# Passage provided
Abstract:
A system and method for detecting and quantizing particle fallout contamination particles which are collected on a transparent disk or other surface employs an optical detector, such as a CCD camera, to obtain images of the disk, and a computer for analyzing the images. From the images, the computer detects, counts and sizes particles collected on the disk. The computer also determines, through comparison to previously analyzed images, the particle fallout rate, and generates an alarm or other indication if the rate exceeds a maximum allowable value. The detector and disk are disposed in a housing having an aperture formed therein for defining the area on the surface of the disk which is exposed to the particle fallout. A light source is provided for evenly illuminating the disk. A first drive motor slowly rotates the disk to increase the amount of its surface area which is exposed through the aperture to the particle fallout. A second motor is also provided for incrementally scanning the disk in a radial direction back and forth over the camera so that the camera eventually obtains images of the entire surface of the disk which is exposed to the particle fallout.

Description:
DETECTOR FOR PARTICLE SURFACE CONTAMINATION ORIGIN OF THE INVENTION 
     The invention described herein was made in the performance of work under a NASA contract and is subject to the provisions of Section 305 of the National Aeronautics and Space Act of 1958, Public Law 85-568 (72 Stat. 435; 42 U.S.C. 2457). 
    
    
     BACKGROUND OF THE INVENTION 
     The present invention relates in general to a system and method for detecting, quantizing and classifying particle fallout contamination. 
     Many facilities, such as clean rooms, require monitoring of particle fallout contamination to insure that the facilities maintain a desired cleanliness level. One known cleanliness monitoring technique used by the aerospace industry employs a gridded witness filter which is placed in the clean work area so that fallout particles will be deposited thereon. After a predetermined time interval, the filter is taken to a laboratory where the particles are manually counted, sized and classified. This technique has a number of disadvantages. First, handling of the witness filter can easily change the sample prior to analysis through disruption of the deposited particles, or collection of additional particles not attributable to the work area. Second, the measurement is in no way real-time, and thus cannot provide any indication of severe contamination, for example, as it occurs. Finally, the need for manually counting the collected particles requires a large amount of labor and is highly susceptible to human errors. 
     Instruments also exist which are based on side-scattered light measurement or on particles falling through a laser grid and interrupting the laser beam, thereby producing a pulse of light which is counted. Although these instruments eliminate the need for manual particle counting, the instruments do not actually image the particles, and at best produce only an estimate of the number of particles and their sizes.

# Exercise description
From the patent text on particle fallout detection, list the disadvantages it gives for the gridded witness filter technique. The rows have no connection to the patent text.

# Data shown
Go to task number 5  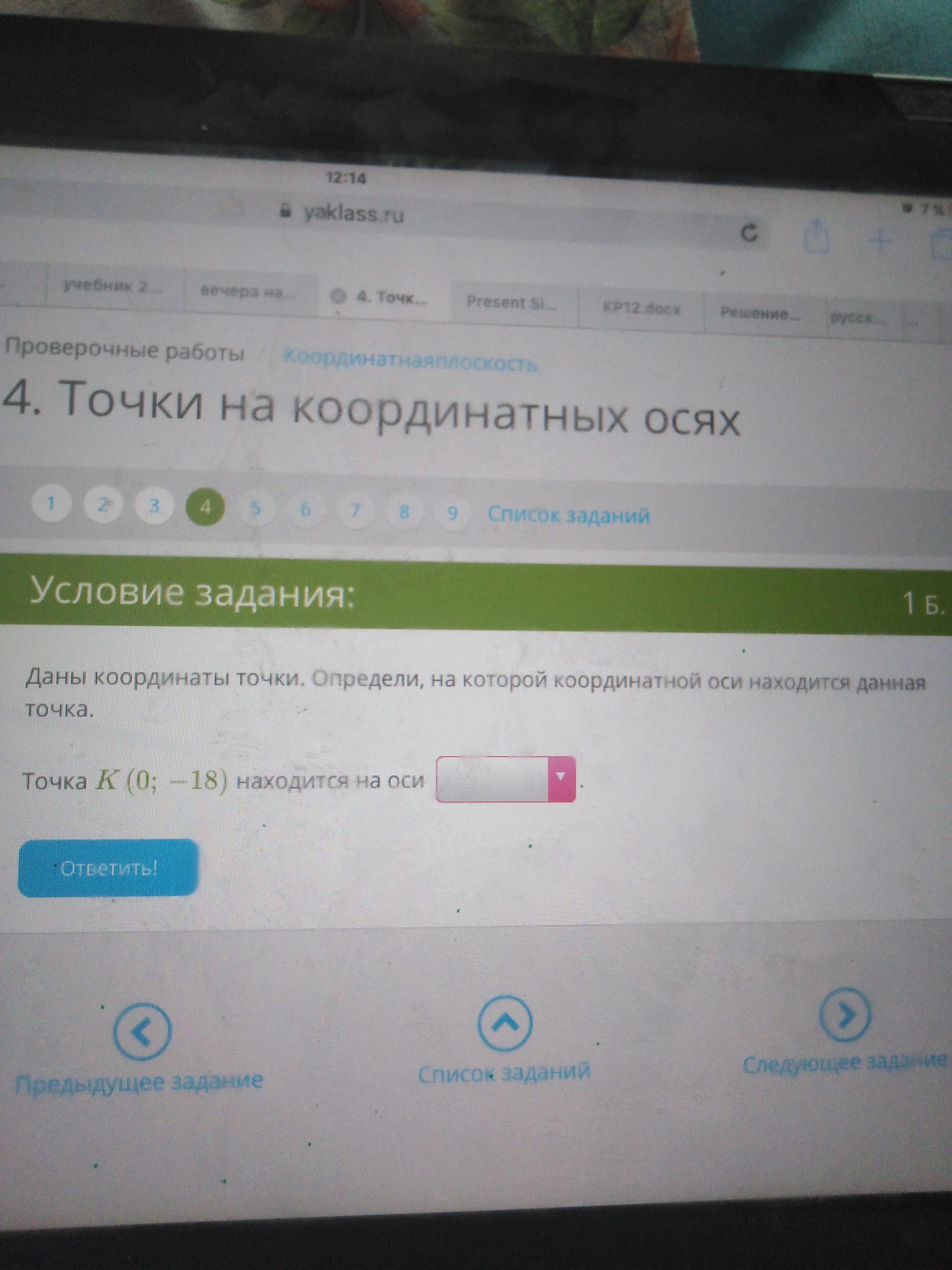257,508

==

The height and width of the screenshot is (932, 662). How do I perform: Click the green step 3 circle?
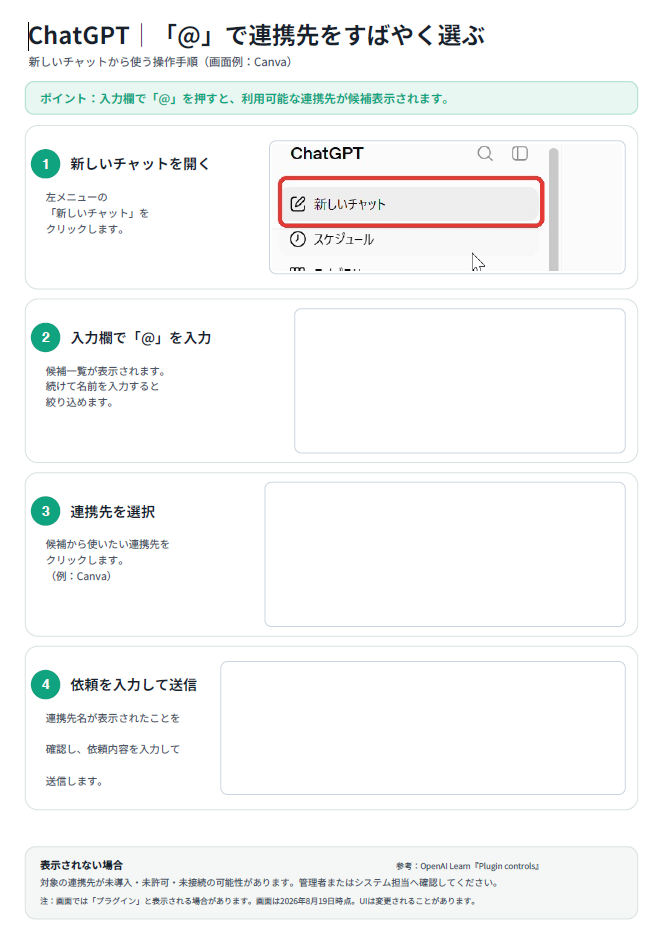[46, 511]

# Written solution
- Handling the witness filter can change the sample before analysis, either by disrupting the deposited particles or by collecting additional particles not attributable to the work area.
- The measurement is not real-time, so it cannot indicate severe contamination as it occurs.
- Manually counting the collected particles takes a large amount of labor and is highly susceptible to human errors.